**Stored data:**
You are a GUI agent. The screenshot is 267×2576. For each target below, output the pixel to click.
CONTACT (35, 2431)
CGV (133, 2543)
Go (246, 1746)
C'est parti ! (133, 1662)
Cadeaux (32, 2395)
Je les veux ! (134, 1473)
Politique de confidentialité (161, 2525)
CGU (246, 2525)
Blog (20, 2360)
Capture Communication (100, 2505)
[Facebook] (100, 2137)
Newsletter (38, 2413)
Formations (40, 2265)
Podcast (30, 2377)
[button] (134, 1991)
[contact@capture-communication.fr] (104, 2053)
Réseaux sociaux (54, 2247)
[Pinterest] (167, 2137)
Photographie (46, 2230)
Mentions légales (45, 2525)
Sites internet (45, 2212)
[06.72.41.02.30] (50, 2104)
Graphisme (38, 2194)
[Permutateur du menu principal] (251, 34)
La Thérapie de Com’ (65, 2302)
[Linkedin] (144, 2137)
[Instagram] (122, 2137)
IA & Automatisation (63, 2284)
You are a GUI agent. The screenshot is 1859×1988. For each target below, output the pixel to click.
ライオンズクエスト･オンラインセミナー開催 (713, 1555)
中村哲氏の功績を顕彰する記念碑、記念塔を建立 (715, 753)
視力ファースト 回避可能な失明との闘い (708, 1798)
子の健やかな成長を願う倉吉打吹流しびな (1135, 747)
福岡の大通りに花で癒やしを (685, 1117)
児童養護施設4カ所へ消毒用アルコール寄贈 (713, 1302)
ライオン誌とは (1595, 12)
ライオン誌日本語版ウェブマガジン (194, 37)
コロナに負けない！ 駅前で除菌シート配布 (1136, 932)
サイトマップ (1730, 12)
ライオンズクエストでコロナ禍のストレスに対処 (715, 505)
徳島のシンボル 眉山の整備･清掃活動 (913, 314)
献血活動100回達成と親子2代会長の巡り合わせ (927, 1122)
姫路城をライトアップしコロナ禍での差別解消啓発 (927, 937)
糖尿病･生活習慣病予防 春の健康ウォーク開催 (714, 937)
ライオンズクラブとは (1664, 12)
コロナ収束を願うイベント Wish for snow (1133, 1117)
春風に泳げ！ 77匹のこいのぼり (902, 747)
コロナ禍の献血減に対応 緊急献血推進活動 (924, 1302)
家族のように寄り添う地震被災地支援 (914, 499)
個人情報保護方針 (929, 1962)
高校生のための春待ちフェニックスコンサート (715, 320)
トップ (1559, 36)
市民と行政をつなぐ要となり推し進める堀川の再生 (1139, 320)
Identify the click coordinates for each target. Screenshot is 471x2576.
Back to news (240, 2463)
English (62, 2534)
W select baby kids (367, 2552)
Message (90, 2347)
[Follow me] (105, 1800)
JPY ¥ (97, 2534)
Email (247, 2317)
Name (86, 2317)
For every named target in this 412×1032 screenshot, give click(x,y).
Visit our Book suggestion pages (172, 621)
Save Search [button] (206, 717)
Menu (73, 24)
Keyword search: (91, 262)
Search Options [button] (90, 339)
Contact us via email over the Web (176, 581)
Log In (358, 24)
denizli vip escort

**About this exercise:**
Exactly how many lines in the listing above hold the string "button"? State the number by itself.

**Reply to the exercise:**
3